*Challenge 1*
Rewrite the listing lines starting at the one containing "Click the delivery" and ending at the one containing "click(25, 385)", with "paper plane icon" replaced by "envelope icon" and everything else left unchanged. Give only those lines.

*Page excerpt*
◆ ◆ ◆ ◆ ◆ ◆ ◆

Dir/scr: Jim Lounsbury. Australia. 2014. 97mins

Love is Now

There are plot twists and then there are supertwists. Love Is Now is a bittersweet romantic drama with the kind of supertwist (such as in The Sixth Sense) that throws pretty much everything that has gone before into doubt and confusion. That’s fine, but feature debut director/writer Jim Lounsbury leaves his big revelation very late, well after plot and character inconsistencies have become irritatingly troublesome.

Cinematographer Anthony Jennings makes central Sydney look good and there’s excellent rural photography along dusty roads and among orange groves.

It’s a very handsome widescreen movie with attractive performances, and made at commendable speed (only 23 weeks from greenlight to cinemas) with the backing of — among other private investors — Hoyts, Universal and Nikon.

Shot entirely on the new D810 DSLR, the movie’s partnership with Nikon is effective, if blatant. Protagonists Dean and Audrey are both photographers, she more focussed on worthwhile subject matter than he, and both proudly carry their Nikons.

They fall in love at a Sydney photograph exhibition and she convinces him to accompany her on a lengthy cycling and photography trip along ‘The Harvest Trail’, earning bed and board by fruitpicking as they go. She had attempted it two years before but had met with an accident before attaining the object of her trip: to watch daybreak from the top of spectacular Mount Warning.

◆ ◆ ◆ ◆ ◆ ◆ ◆

[Entries on target coordinates]
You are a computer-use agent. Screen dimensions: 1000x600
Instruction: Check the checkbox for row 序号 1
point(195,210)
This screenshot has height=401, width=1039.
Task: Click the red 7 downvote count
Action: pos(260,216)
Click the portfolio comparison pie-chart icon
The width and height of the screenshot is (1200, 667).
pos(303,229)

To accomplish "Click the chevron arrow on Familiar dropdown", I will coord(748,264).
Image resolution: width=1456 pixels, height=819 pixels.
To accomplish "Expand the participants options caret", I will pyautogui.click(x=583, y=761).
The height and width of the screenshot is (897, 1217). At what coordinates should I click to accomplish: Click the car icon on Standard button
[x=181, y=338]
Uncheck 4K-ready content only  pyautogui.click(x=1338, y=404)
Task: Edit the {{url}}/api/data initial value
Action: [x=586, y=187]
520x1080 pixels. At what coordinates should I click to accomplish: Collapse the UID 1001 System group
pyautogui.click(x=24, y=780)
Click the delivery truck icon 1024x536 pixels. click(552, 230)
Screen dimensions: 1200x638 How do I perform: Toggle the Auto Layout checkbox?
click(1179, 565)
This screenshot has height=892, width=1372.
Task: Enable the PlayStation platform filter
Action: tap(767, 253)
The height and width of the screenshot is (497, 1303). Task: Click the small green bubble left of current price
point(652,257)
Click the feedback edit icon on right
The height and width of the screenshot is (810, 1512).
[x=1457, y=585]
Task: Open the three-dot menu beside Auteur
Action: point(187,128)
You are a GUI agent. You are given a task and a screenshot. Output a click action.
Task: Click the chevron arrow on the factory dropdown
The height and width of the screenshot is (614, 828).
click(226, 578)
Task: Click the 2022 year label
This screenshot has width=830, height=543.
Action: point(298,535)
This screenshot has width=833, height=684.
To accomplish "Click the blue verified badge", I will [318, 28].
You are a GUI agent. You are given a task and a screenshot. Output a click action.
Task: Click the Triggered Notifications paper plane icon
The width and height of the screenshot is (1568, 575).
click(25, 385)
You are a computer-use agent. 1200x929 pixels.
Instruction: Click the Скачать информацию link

◆ ◆ ◆ ◆ ◆ ◆ ◆

*Challenge 2*
Answer these questions about the Love Is Now review:
(a) Who is the cinematographer?
(b) What camera was the movie shot on?
(c) How long did the film take from greenlight to cinemas?

*Result 1*
Click the delivery truck icon 1024x536 pixels. click(552, 230)
Screen dimensions: 1200x638 How do I perform: Toggle the Auto Layout checkbox?
click(1179, 565)
This screenshot has height=892, width=1372.
Task: Enable the PlayStation platform filter
Action: tap(767, 253)
The height and width of the screenshot is (497, 1303). Task: Click the small green bubble left of current price
point(652,257)
Click the feedback edit icon on right
The height and width of the screenshot is (810, 1512).
[x=1457, y=585]
Task: Open the three-dot menu beside Auteur
Action: point(187,128)
You are a GUI agent. You are given a task and a screenshot. Output a click action.
Task: Click the chevron arrow on the factory dropdown
The height and width of the screenshot is (614, 828).
click(226, 578)
Task: Click the 2022 year label
This screenshot has width=830, height=543.
Action: point(298,535)
This screenshot has width=833, height=684.
To accomplish "Click the blue verified badge", I will [318, 28].
You are a GUI agent. You are given a task and a screenshot. Output a click action.
Task: Click the Triggered Notifications envelope icon
The width and height of the screenshot is (1568, 575).
click(25, 385)

*Result 2*
(a) Anthony Jennings
(b) The new Nikon D810 DSLR
(c) Only 23 weeks